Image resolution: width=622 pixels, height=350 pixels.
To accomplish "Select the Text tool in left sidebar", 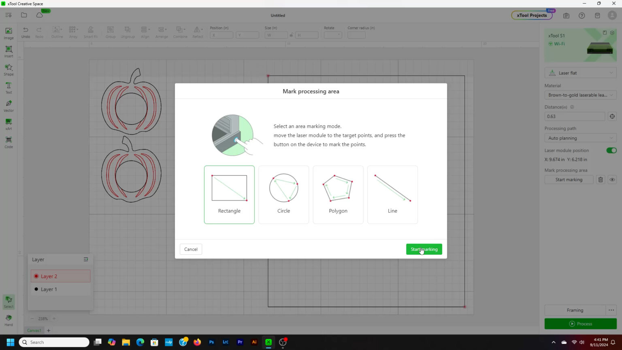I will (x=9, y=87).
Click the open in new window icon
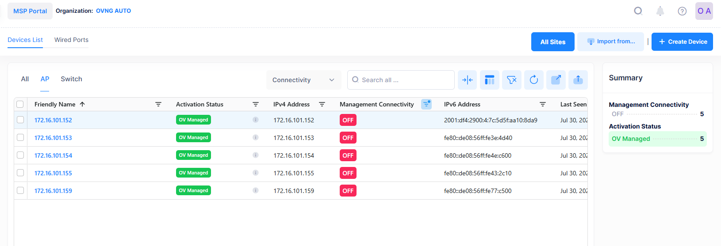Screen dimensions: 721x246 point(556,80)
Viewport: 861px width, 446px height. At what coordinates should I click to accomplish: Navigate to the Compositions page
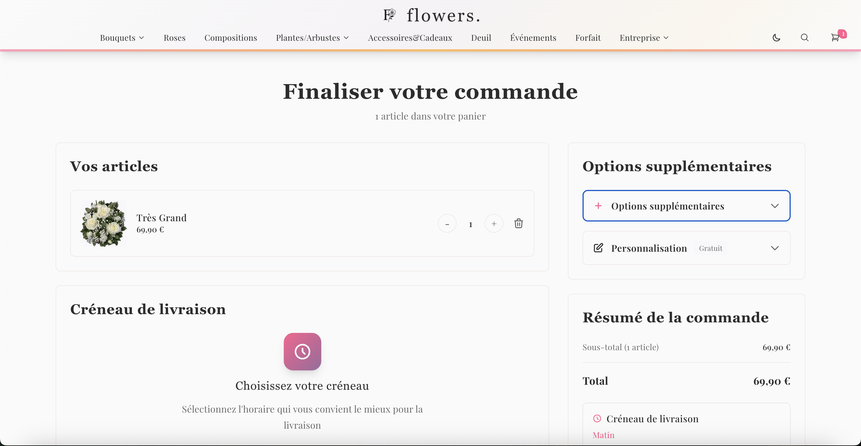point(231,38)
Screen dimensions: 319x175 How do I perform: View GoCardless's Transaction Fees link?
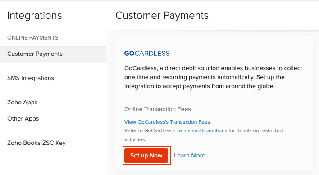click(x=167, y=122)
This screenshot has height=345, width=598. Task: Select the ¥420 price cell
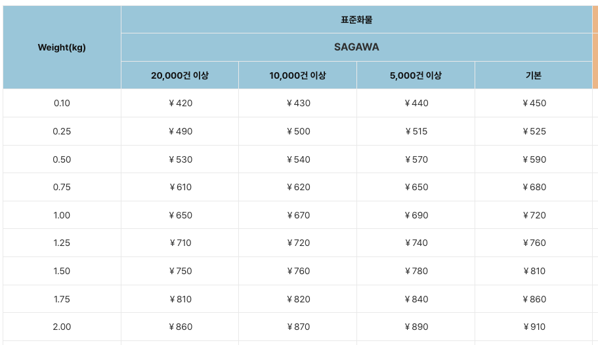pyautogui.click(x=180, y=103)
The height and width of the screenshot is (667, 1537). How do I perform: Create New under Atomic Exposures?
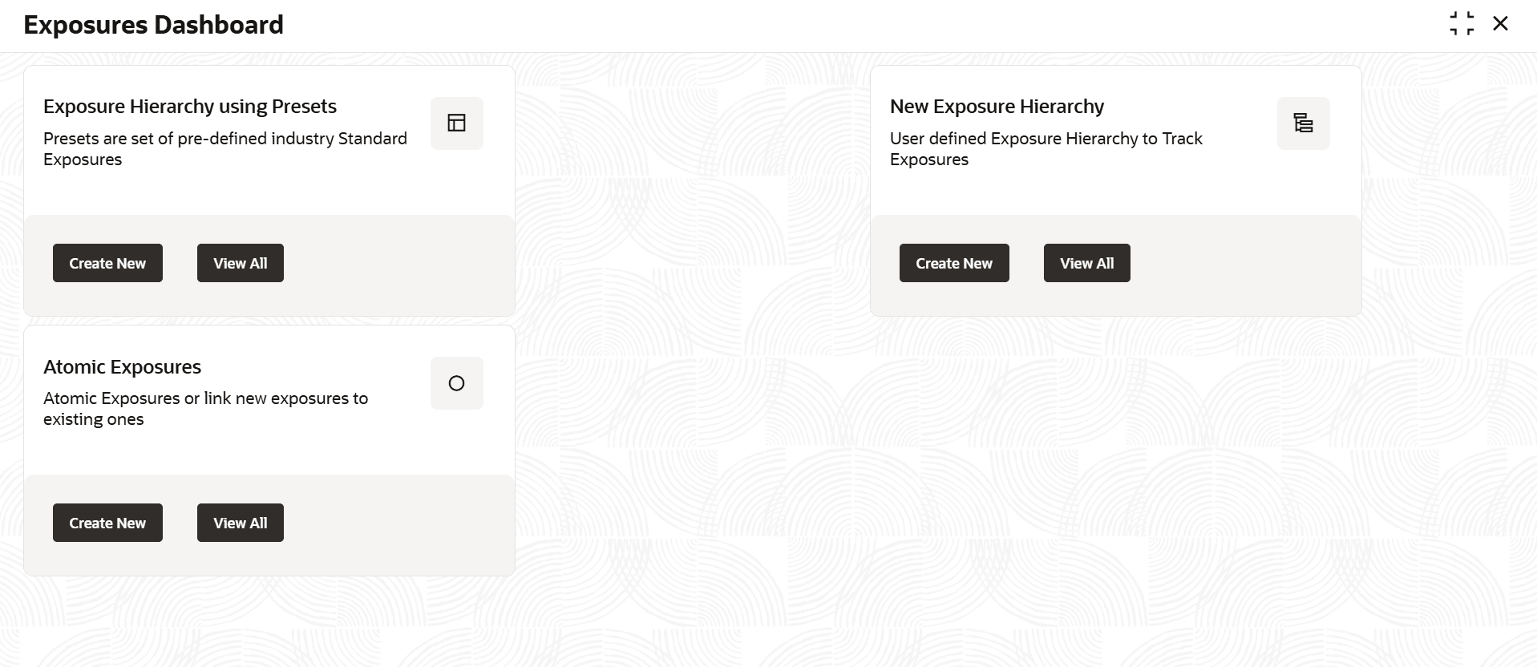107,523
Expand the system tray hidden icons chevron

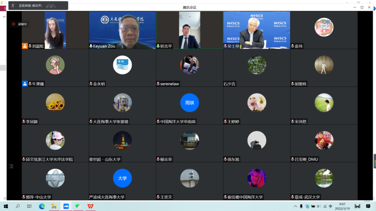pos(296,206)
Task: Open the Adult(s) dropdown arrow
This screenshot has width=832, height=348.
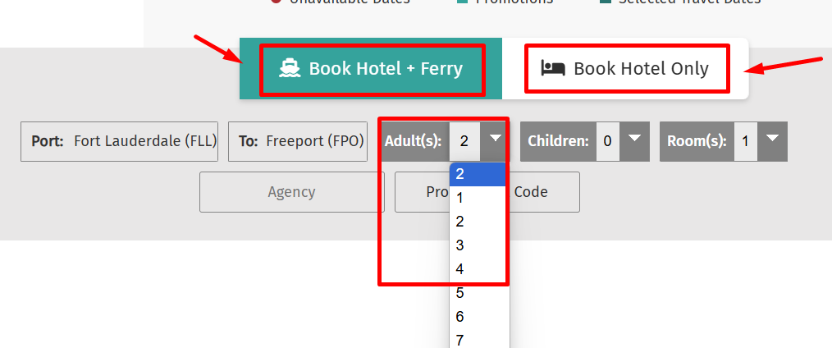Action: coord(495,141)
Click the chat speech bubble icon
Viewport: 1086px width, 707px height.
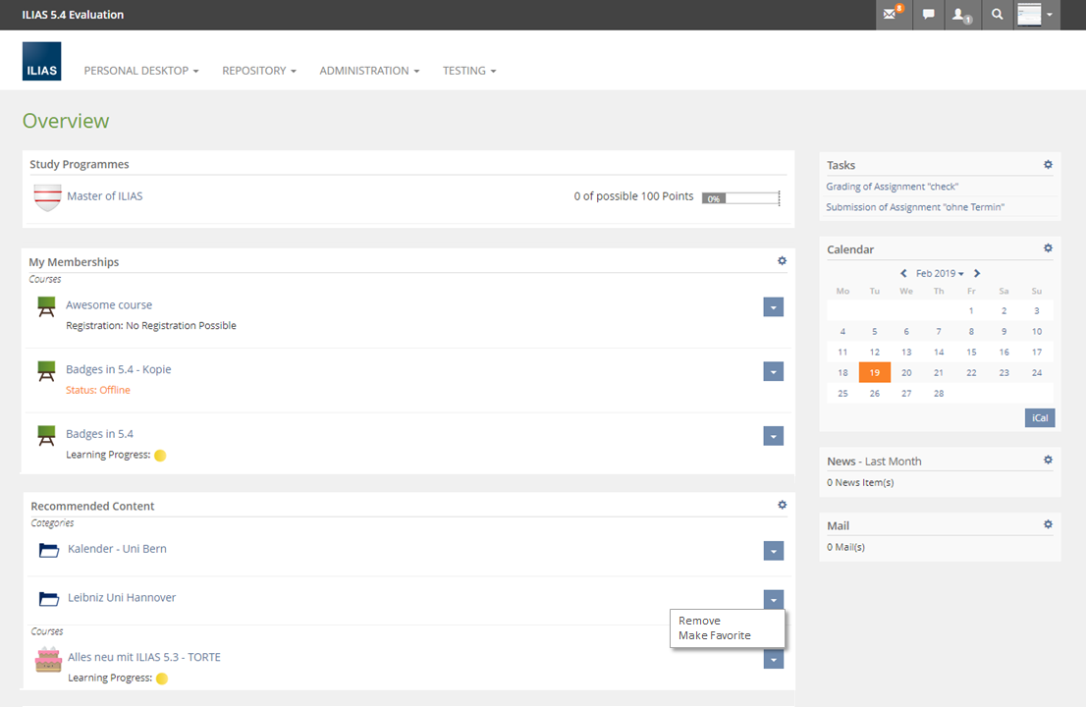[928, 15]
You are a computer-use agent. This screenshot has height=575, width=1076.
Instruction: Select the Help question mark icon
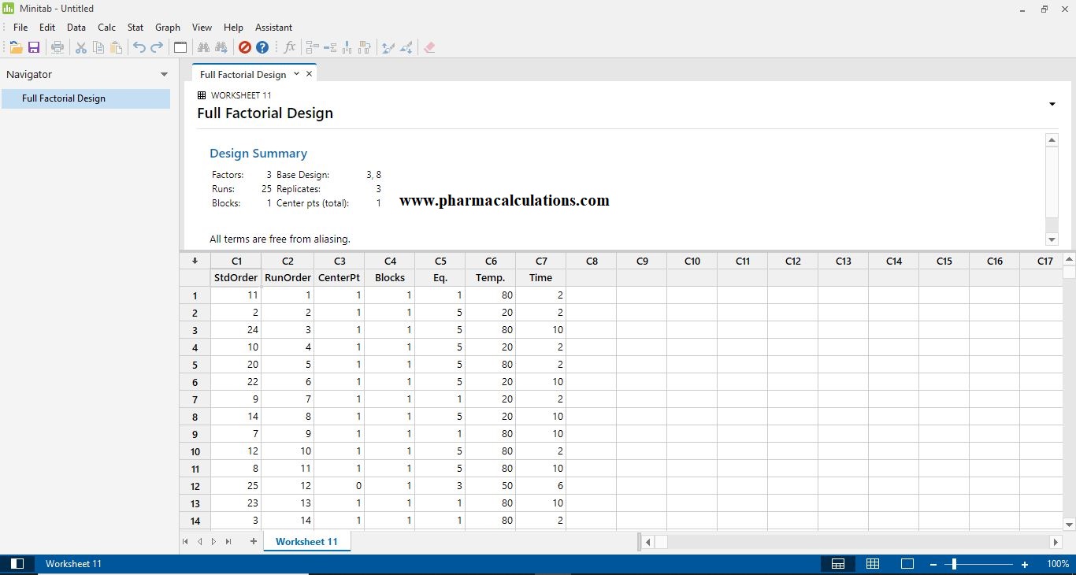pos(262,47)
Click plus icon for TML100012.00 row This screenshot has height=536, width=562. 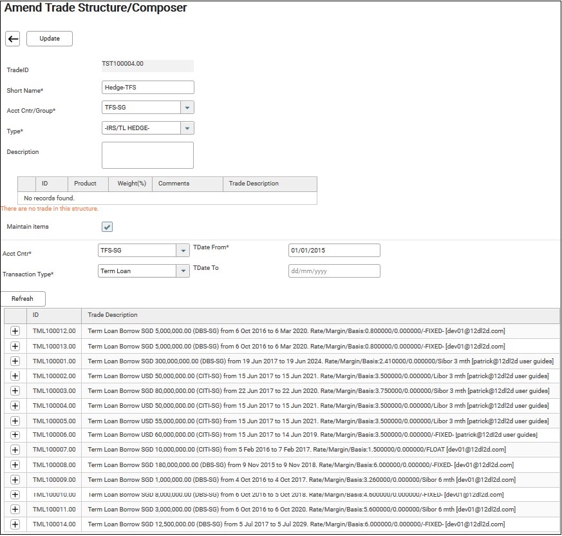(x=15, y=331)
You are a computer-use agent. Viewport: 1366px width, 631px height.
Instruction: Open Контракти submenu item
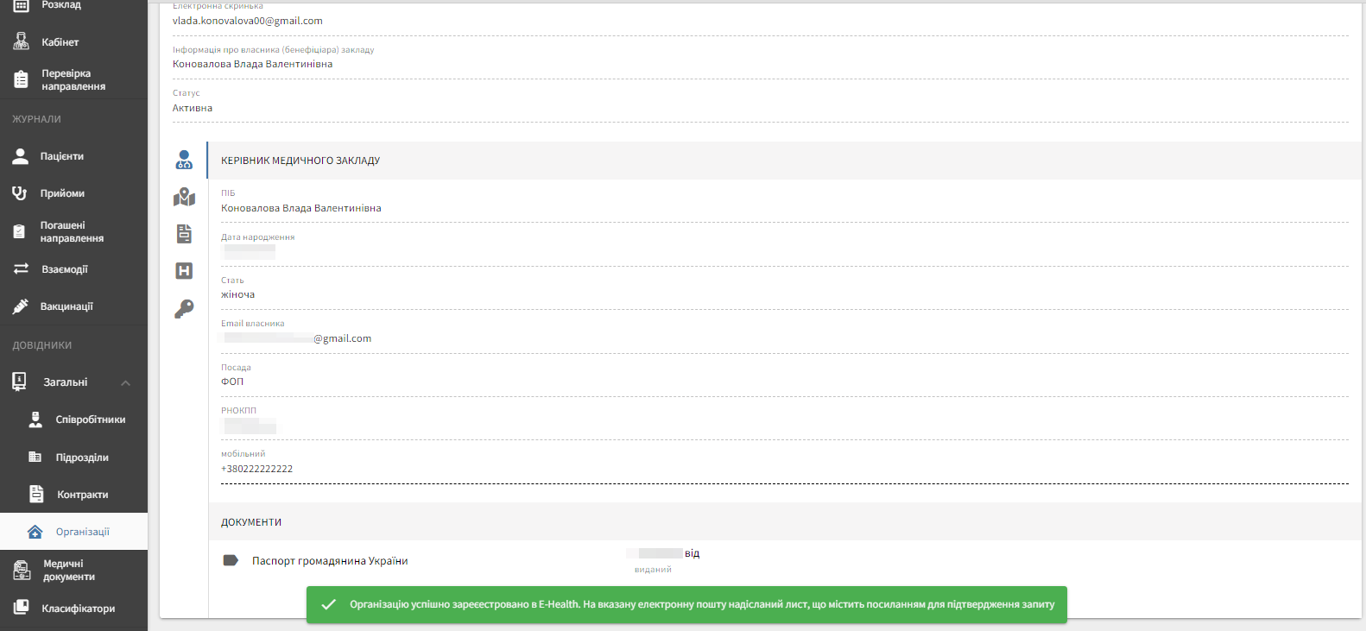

- Exercise -
If a line above contains the word "agent", list it.

- Written reply -
You are a computer-use agent. This screenshot has height=575, width=1076.
You are a computer-use agent. Viewport: 1366px width, 631px height.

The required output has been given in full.